- [Your objective]:
Below is some data. Retype exactly the lines starting at the one with "Select the PU coating value" and ending at the one with "You are a computer-use agent. Screen dimensions: 772x360".

#####

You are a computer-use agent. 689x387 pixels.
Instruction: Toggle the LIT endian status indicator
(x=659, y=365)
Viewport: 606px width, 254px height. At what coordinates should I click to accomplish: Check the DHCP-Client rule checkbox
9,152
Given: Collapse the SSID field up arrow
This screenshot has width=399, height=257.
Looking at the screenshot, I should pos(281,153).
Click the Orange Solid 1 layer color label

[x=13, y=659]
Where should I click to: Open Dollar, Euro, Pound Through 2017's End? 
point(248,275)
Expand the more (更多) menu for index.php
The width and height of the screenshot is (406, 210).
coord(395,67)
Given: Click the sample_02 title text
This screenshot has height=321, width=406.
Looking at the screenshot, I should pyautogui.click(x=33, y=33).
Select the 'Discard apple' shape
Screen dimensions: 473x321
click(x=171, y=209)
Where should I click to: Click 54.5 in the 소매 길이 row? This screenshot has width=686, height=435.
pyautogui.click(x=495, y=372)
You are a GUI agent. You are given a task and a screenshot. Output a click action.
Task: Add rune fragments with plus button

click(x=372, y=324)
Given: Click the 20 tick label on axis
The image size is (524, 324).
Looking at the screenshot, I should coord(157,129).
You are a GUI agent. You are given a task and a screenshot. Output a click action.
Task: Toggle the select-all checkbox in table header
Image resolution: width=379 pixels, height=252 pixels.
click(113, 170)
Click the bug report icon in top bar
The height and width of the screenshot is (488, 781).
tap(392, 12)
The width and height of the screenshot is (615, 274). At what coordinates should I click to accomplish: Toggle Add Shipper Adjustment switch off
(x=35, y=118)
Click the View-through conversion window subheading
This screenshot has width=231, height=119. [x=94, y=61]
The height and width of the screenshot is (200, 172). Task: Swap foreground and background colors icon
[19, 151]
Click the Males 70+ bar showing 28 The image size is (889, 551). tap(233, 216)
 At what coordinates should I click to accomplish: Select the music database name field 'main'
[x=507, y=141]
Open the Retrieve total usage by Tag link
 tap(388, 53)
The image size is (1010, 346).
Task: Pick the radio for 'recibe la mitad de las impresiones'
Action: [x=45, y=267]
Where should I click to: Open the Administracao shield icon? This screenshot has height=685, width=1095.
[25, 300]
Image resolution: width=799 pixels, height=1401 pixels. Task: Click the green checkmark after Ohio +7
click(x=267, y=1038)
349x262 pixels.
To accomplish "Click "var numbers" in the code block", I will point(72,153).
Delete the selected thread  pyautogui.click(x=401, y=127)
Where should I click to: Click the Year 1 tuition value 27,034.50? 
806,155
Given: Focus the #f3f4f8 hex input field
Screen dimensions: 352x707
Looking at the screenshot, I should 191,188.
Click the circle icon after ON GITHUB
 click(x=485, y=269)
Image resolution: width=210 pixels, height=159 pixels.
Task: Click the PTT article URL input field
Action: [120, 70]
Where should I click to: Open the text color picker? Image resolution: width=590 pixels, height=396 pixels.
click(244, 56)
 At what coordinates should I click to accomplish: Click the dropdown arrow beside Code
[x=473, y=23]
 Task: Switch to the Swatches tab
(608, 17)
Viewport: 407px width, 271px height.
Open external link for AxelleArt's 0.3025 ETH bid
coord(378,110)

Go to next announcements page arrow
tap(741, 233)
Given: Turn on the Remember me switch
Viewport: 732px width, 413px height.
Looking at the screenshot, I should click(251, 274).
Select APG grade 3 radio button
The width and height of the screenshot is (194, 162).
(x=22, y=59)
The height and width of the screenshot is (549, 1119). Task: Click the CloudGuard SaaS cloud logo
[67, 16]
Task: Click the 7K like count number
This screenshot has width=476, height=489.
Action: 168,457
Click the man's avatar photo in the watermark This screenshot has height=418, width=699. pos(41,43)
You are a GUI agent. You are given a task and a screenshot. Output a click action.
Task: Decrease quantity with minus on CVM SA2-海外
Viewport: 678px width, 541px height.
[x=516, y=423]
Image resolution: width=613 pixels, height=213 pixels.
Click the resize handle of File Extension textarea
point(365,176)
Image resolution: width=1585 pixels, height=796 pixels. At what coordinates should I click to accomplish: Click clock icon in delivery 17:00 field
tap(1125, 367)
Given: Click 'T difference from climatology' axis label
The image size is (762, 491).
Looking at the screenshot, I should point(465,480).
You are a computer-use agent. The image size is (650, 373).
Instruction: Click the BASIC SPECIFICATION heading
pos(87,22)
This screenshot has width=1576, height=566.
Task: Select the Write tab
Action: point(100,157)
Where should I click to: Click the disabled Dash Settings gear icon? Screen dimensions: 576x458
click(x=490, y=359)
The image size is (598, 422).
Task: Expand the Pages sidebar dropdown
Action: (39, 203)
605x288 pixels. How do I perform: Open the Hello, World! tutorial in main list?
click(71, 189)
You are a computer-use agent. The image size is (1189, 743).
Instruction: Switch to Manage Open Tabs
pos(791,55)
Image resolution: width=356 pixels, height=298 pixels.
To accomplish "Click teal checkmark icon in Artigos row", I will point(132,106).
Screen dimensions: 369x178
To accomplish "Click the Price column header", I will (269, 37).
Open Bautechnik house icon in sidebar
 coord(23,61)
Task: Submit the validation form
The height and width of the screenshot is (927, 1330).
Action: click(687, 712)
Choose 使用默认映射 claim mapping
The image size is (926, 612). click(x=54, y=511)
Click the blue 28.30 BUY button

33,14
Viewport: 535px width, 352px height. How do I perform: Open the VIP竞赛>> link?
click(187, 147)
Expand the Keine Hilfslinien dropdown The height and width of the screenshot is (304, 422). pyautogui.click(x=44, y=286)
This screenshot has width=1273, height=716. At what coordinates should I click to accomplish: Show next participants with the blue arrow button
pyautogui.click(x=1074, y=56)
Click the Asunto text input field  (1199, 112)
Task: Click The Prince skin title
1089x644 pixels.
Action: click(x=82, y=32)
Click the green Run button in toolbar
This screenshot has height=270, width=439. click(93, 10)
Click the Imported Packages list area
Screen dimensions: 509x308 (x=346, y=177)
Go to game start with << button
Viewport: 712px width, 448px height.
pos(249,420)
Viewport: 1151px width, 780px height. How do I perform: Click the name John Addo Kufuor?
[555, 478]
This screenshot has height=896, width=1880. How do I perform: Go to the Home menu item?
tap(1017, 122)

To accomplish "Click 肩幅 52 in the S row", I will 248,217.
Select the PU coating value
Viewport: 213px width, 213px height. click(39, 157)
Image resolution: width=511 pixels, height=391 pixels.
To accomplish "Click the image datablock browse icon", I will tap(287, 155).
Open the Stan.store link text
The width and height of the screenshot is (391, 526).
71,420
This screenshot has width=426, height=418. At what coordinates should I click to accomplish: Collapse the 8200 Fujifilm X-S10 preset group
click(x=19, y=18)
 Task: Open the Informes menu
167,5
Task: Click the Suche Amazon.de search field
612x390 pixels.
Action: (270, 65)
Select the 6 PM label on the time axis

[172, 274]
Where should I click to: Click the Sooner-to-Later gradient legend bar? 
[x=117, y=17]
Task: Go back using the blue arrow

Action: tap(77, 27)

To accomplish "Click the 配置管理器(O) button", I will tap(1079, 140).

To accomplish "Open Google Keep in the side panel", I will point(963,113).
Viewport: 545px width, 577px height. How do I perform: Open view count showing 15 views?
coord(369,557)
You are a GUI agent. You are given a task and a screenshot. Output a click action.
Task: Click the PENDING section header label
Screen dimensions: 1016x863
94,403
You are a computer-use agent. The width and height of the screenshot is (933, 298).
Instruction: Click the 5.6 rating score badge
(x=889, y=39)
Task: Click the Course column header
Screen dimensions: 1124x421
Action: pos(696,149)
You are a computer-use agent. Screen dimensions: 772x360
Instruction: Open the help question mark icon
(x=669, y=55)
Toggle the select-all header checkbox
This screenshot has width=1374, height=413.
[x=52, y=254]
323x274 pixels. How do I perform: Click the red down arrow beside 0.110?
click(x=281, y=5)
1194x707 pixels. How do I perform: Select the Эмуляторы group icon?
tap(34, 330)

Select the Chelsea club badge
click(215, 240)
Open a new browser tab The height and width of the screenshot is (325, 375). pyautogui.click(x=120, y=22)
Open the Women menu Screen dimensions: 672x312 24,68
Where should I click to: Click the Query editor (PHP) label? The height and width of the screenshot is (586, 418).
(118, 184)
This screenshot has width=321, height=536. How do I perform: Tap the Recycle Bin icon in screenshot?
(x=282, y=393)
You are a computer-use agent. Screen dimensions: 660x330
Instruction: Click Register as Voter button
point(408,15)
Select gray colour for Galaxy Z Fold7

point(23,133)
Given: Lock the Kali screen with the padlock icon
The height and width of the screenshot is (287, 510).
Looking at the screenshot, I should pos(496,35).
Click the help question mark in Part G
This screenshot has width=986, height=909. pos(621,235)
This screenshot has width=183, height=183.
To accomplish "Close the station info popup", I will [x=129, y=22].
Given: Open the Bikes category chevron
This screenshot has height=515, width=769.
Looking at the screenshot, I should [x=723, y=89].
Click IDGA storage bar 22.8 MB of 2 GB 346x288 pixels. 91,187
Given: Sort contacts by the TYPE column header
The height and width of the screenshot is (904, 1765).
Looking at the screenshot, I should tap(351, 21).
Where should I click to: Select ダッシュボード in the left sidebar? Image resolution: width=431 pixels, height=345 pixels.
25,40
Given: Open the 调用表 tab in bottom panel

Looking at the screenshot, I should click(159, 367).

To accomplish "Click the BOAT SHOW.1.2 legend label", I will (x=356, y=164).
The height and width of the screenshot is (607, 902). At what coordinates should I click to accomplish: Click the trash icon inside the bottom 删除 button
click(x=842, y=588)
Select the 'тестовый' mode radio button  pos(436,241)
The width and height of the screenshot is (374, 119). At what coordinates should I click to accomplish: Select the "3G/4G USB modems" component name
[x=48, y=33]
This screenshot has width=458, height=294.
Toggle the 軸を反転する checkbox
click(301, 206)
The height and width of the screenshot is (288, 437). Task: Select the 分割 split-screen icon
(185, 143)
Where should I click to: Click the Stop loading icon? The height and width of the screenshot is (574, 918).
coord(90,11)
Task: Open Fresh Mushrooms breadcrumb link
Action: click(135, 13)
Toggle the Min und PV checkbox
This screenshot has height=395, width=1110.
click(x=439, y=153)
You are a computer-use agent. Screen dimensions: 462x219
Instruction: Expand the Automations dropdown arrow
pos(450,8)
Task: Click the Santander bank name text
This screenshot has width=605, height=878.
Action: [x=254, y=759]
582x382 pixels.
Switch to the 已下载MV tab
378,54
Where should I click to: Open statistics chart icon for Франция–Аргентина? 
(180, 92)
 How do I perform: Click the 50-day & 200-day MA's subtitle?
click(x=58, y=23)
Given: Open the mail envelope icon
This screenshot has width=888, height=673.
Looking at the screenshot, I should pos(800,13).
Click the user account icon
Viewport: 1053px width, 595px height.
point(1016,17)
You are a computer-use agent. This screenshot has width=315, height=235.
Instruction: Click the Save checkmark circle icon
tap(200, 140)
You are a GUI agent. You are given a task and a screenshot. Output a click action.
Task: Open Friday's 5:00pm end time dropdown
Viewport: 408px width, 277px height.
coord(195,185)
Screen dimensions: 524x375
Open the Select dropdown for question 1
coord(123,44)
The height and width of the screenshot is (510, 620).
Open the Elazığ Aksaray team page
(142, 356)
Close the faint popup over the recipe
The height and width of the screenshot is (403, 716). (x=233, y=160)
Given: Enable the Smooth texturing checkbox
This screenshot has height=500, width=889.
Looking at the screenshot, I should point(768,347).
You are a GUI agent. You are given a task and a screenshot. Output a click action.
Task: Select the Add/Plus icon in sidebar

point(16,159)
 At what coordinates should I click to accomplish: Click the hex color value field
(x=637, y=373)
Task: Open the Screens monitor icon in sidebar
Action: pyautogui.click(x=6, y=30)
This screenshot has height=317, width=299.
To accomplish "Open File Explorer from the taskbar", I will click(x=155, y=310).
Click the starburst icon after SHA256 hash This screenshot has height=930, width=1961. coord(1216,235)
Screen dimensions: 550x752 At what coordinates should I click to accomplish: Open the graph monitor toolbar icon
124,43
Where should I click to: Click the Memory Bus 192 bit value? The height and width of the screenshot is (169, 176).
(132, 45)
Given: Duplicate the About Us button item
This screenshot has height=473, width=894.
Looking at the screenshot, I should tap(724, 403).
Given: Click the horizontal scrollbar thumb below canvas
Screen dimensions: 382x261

#####

- [Task answer]:
Select the PU coating value
Viewport: 213px width, 213px height. click(39, 157)
Image resolution: width=511 pixels, height=391 pixels.
To accomplish "Click the image datablock browse icon", I will tap(287, 155).
Open the Stan.store link text
The width and height of the screenshot is (391, 526).
71,420
This screenshot has width=426, height=418. At what coordinates should I click to accomplish: Collapse the 8200 Fujifilm X-S10 preset group
click(x=19, y=18)
 Task: Open the Informes menu
167,5
Task: Click the Suche Amazon.de search field
612x390 pixels.
Action: (270, 65)
Select the 6 PM label on the time axis

[172, 274]
Where should I click to: Click the Sooner-to-Later gradient legend bar? 
[x=117, y=17]
Task: Go back using the blue arrow

Action: tap(77, 27)

To accomplish "Click the 配置管理器(O) button", I will tap(1079, 140).

To accomplish "Open Google Keep in the side panel", I will point(963,113).
Viewport: 545px width, 577px height. How do I perform: Open view count showing 15 views?
coord(369,557)
You are a GUI agent. You are given a task and a screenshot. Output a click action.
Task: Click the PENDING section header label
Screen dimensions: 1016x863
94,403
You are a computer-use agent. The width and height of the screenshot is (933, 298).
Instruction: Click the 5.6 rating score badge
(x=889, y=39)
Task: Click the Course column header
Screen dimensions: 1124x421
Action: pos(696,149)
You are a computer-use agent. Screen dimensions: 772x360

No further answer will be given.